Your answer should hold only the lines from the one containing "Click the View return policy link" through the last line below, copied exactly; pictures stay out.

———

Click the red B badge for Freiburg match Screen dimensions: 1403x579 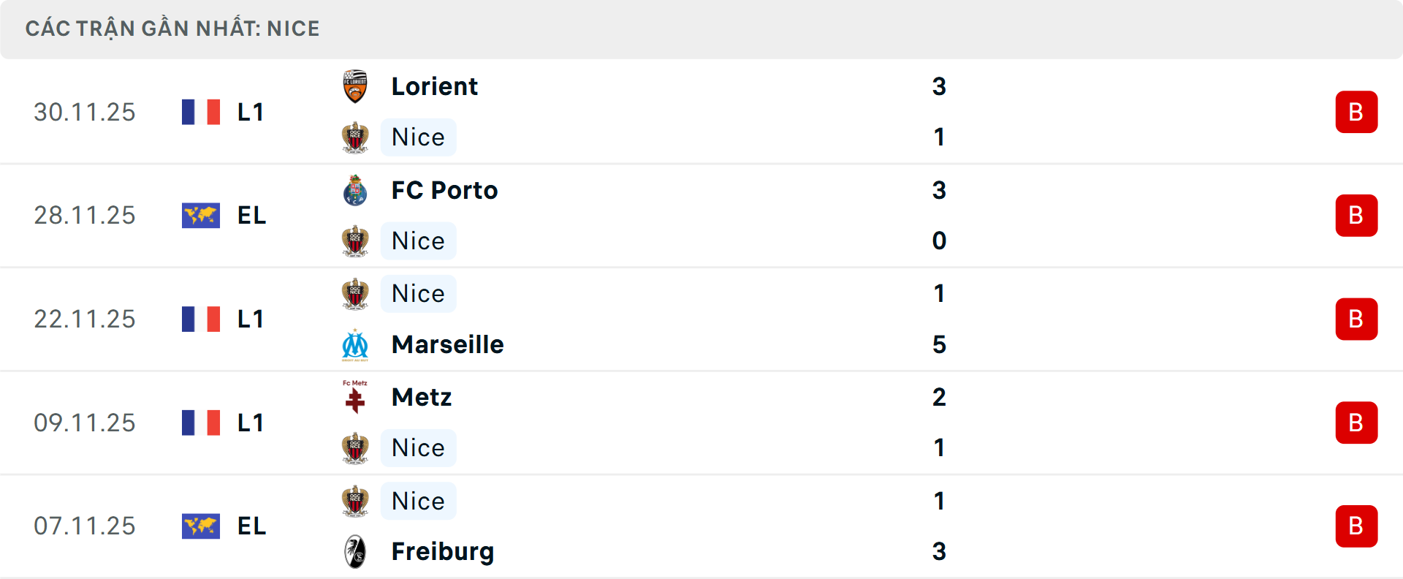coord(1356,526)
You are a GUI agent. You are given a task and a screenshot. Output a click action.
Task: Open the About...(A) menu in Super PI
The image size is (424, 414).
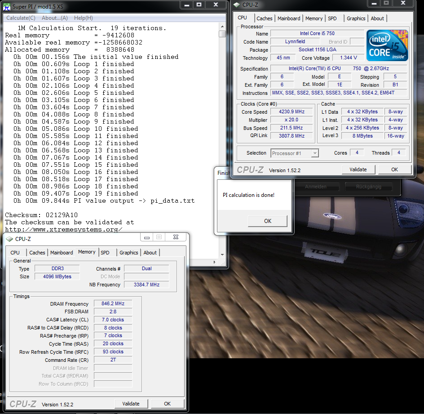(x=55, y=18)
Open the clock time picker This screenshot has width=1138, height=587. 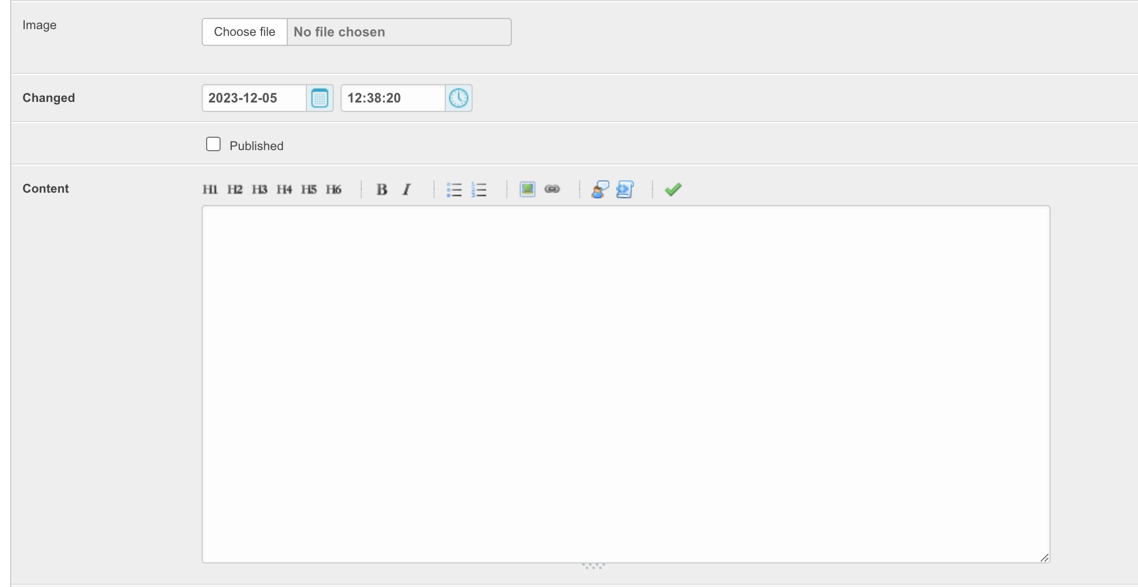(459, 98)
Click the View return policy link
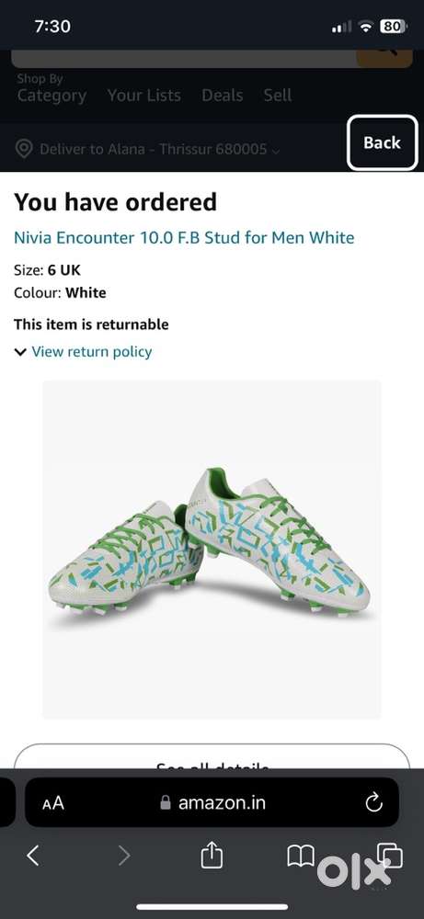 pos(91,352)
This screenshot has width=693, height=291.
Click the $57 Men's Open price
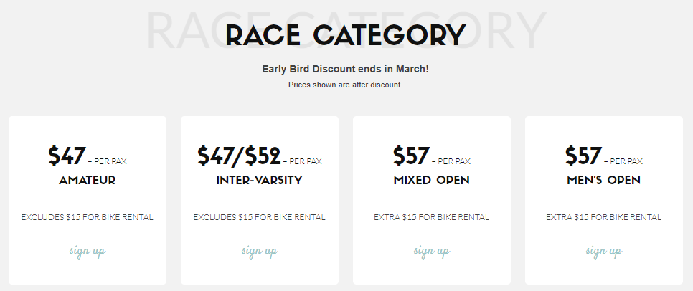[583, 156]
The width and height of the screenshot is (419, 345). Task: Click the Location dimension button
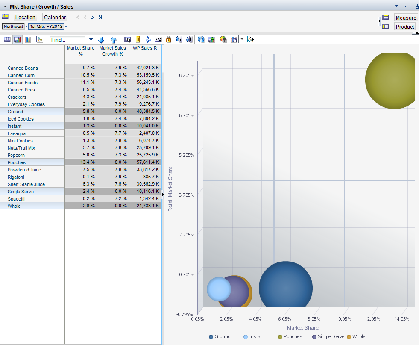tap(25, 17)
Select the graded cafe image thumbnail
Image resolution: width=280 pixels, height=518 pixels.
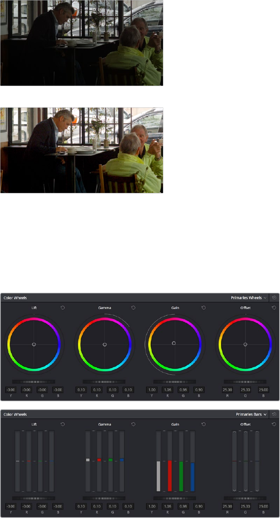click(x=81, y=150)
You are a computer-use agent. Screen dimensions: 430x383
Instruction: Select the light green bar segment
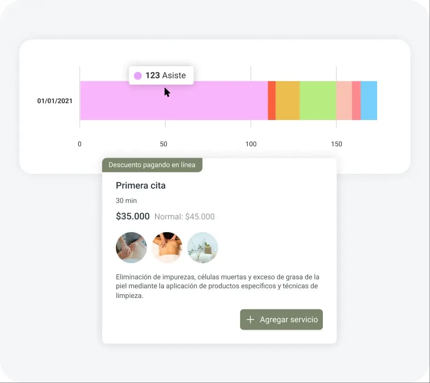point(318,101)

———

[Finished task]
Click the View return policy link
 pos(91,352)
This screenshot has width=693, height=291.
Click the $57 Men's Open price
[583, 156]
The width and height of the screenshot is (419, 345). Task: Click the Location dimension button
tap(25, 17)
Select the graded cafe image thumbnail
Image resolution: width=280 pixels, height=518 pixels.
click(x=81, y=150)
You are a computer-use agent. Screen dimensions: 430x383
Instruction: Select the light green bar segment
point(318,101)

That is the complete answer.